Assigned task » The complete listing below should be transcribed precisely.

........

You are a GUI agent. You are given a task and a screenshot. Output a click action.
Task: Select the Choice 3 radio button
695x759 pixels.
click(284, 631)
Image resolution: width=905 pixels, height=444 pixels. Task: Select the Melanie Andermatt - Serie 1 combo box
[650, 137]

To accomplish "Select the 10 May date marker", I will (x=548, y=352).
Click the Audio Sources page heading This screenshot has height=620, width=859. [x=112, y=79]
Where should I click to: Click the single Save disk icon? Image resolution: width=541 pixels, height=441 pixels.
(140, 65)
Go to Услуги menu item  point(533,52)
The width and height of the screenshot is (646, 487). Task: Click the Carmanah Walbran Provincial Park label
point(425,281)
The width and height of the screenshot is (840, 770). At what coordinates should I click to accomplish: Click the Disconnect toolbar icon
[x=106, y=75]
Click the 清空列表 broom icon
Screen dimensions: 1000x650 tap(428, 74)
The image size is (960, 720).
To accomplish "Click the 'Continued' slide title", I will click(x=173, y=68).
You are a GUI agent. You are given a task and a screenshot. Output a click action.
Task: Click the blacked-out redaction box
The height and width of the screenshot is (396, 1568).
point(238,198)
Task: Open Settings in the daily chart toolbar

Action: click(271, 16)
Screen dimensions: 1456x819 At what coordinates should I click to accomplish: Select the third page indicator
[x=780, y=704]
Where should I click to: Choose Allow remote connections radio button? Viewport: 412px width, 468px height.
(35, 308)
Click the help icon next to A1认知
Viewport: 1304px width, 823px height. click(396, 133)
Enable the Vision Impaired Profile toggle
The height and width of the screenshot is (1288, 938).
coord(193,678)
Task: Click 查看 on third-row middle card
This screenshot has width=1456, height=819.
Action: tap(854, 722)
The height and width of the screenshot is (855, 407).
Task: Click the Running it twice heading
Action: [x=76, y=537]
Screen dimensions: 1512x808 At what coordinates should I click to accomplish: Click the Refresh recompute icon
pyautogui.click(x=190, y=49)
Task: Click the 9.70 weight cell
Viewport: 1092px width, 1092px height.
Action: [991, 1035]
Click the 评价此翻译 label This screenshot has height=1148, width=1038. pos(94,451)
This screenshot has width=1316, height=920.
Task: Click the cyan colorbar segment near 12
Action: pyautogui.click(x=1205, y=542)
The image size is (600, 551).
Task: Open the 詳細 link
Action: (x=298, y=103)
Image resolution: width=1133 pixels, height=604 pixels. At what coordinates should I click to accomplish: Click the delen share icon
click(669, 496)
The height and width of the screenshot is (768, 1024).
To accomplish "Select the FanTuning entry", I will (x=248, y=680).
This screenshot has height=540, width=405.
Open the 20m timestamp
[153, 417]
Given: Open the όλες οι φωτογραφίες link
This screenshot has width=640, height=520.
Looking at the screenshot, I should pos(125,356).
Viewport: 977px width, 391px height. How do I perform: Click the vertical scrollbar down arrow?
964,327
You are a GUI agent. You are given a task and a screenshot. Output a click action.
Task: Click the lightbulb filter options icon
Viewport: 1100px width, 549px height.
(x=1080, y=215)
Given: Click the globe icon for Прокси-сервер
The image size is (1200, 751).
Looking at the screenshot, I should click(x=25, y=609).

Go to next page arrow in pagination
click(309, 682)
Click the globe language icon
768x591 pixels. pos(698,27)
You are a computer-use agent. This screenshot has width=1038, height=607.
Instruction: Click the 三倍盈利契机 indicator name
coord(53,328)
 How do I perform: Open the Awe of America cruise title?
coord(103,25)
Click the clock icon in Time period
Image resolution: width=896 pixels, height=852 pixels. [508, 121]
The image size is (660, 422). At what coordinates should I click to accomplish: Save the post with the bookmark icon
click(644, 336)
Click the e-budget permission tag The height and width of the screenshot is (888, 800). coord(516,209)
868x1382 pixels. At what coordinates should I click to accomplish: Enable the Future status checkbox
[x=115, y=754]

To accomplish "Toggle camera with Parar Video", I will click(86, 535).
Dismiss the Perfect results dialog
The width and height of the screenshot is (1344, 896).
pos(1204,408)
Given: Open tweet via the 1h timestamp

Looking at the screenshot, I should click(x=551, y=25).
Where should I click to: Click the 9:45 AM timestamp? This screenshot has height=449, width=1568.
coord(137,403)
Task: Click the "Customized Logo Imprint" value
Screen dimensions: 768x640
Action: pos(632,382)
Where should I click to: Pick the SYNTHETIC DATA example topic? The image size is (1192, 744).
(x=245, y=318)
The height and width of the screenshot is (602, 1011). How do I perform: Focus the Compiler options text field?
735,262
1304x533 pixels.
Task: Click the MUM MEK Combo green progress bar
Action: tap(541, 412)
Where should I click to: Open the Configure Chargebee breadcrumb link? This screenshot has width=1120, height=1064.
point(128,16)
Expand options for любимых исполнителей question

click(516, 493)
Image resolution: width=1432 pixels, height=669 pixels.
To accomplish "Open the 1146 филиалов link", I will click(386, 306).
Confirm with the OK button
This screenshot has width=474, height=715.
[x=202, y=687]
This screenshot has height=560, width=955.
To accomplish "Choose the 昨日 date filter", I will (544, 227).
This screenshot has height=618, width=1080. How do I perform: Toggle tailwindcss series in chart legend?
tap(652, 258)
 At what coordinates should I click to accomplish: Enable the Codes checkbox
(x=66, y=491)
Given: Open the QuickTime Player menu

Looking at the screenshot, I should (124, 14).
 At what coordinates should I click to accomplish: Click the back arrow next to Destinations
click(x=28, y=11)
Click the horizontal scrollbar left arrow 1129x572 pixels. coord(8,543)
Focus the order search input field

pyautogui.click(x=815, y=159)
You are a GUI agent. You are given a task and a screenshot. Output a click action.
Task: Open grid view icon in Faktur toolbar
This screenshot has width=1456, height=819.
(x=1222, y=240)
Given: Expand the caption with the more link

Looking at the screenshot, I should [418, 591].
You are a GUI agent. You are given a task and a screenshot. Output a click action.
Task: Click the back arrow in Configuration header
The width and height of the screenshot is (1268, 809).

........

Task answer »
You are a GUI agent. You are given a task and a screenshot. Output a click action.
Task: Select the Choice 3 radio button
695x759 pixels.
click(284, 631)
Image resolution: width=905 pixels, height=444 pixels. Task: Select the Melanie Andermatt - Serie 1 combo box
[650, 137]

To accomplish "Select the 10 May date marker", I will (x=548, y=352).
Click the Audio Sources page heading This screenshot has height=620, width=859. [x=112, y=79]
Where should I click to: Click the single Save disk icon? Image resolution: width=541 pixels, height=441 pixels.
(140, 65)
Go to Услуги menu item  point(533,52)
The width and height of the screenshot is (646, 487). Task: Click the Carmanah Walbran Provincial Park label
point(425,281)
The width and height of the screenshot is (840, 770). At what coordinates should I click to accomplish: Click the Disconnect toolbar icon
[x=106, y=75]
Click the 清空列表 broom icon
Screen dimensions: 1000x650 tap(428, 74)
The image size is (960, 720).
To accomplish "Click the 'Continued' slide title", I will click(x=173, y=68).
You are a GUI agent. You are given a task and a screenshot. Output a click action.
Task: Click the blacked-out redaction box
The height and width of the screenshot is (396, 1568).
point(238,198)
Task: Open Settings in the daily chart toolbar

Action: click(271, 16)
Screen dimensions: 1456x819 At what coordinates should I click to accomplish: Select the third page indicator
[x=780, y=704]
Where should I click to: Choose Allow remote connections radio button? Viewport: 412px width, 468px height.
(35, 308)
Click the help icon next to A1认知
Viewport: 1304px width, 823px height. click(396, 133)
Enable the Vision Impaired Profile toggle
The height and width of the screenshot is (1288, 938).
coord(193,678)
Task: Click 查看 on third-row middle card
This screenshot has width=1456, height=819.
Action: tap(854, 722)
The height and width of the screenshot is (855, 407).
Task: Click the Running it twice heading
Action: [x=76, y=537]
Screen dimensions: 1512x808 At what coordinates should I click to accomplish: Click the Refresh recompute icon
pyautogui.click(x=190, y=49)
Task: Click the 9.70 weight cell
Viewport: 1092px width, 1092px height.
Action: [991, 1035]
Click the 评价此翻译 label This screenshot has height=1148, width=1038. pos(94,451)
This screenshot has width=1316, height=920.
Task: Click the cyan colorbar segment near 12
Action: pyautogui.click(x=1205, y=542)
The image size is (600, 551).
Task: Open the 詳細 link
Action: (x=298, y=103)
Image resolution: width=1133 pixels, height=604 pixels. At what coordinates should I click to accomplish: Click the delen share icon
click(669, 496)
The height and width of the screenshot is (768, 1024).
To accomplish "Select the FanTuning entry", I will (x=248, y=680).
This screenshot has height=540, width=405.
Open the 20m timestamp
[153, 417]
Given: Open the όλες οι φωτογραφίες link
This screenshot has width=640, height=520.
Looking at the screenshot, I should pos(125,356).
Viewport: 977px width, 391px height. How do I perform: Click the vertical scrollbar down arrow?
964,327
You are a GUI agent. You are given a task and a screenshot. Output a click action.
Task: Click the lightbulb filter options icon
Viewport: 1100px width, 549px height.
(x=1080, y=215)
Given: Click the globe icon for Прокси-сервер
The image size is (1200, 751).
Looking at the screenshot, I should click(x=25, y=609).

Go to next page arrow in pagination
click(309, 682)
Click the globe language icon
768x591 pixels. pos(698,27)
You are a computer-use agent. This screenshot has width=1038, height=607.
Instruction: Click the 三倍盈利契机 indicator name
coord(53,328)
 How do I perform: Open the Awe of America cruise title?
coord(103,25)
Click the clock icon in Time period
Image resolution: width=896 pixels, height=852 pixels. [508, 121]
The image size is (660, 422). At what coordinates should I click to accomplish: Save the post with the bookmark icon
click(644, 336)
Click the e-budget permission tag The height and width of the screenshot is (888, 800). coord(516,209)
868x1382 pixels. At what coordinates should I click to accomplish: Enable the Future status checkbox
[x=115, y=754]

To accomplish "Toggle camera with Parar Video", I will click(86, 535).
Dismiss the Perfect results dialog
The width and height of the screenshot is (1344, 896).
pos(1204,408)
Given: Open tweet via the 1h timestamp

Looking at the screenshot, I should click(x=551, y=25).
Where should I click to: Click the 9:45 AM timestamp? This screenshot has height=449, width=1568.
coord(137,403)
Task: Click the "Customized Logo Imprint" value
Screen dimensions: 768x640
Action: pos(632,382)
Where should I click to: Pick the SYNTHETIC DATA example topic? The image size is (1192, 744).
(x=245, y=318)
The height and width of the screenshot is (602, 1011). How do I perform: Focus the Compiler options text field?
735,262
1304x533 pixels.
Task: Click the MUM MEK Combo green progress bar
Action: tap(541, 412)
Where should I click to: Open the Configure Chargebee breadcrumb link? This screenshot has width=1120, height=1064.
point(128,16)
Expand options for любимых исполнителей question

click(516, 493)
Image resolution: width=1432 pixels, height=669 pixels.
To accomplish "Open the 1146 филиалов link", I will click(386, 306).
Confirm with the OK button
This screenshot has width=474, height=715.
[x=202, y=687]
This screenshot has height=560, width=955.
To accomplish "Choose the 昨日 date filter", I will (544, 227).
This screenshot has height=618, width=1080. How do I perform: Toggle tailwindcss series in chart legend?
tap(652, 258)
 At what coordinates should I click to accomplish: Enable the Codes checkbox
(x=66, y=491)
Given: Open the QuickTime Player menu

Looking at the screenshot, I should (124, 14).
 At what coordinates should I click to accomplish: Click the back arrow next to Destinations
click(x=28, y=11)
Click the horizontal scrollbar left arrow 1129x572 pixels. coord(8,543)
Focus the order search input field

pyautogui.click(x=815, y=159)
You are a GUI agent. You are given a task and a screenshot. Output a click action.
Task: Open grid view icon in Faktur toolbar
This screenshot has width=1456, height=819.
(x=1222, y=240)
Given: Expand the caption with the more link

Looking at the screenshot, I should [418, 591].
You are a GUI agent. You are given a task and a screenshot. Output a click action.
Task: Click the back arrow in Configuration header
The width and height of the screenshot is (1268, 809).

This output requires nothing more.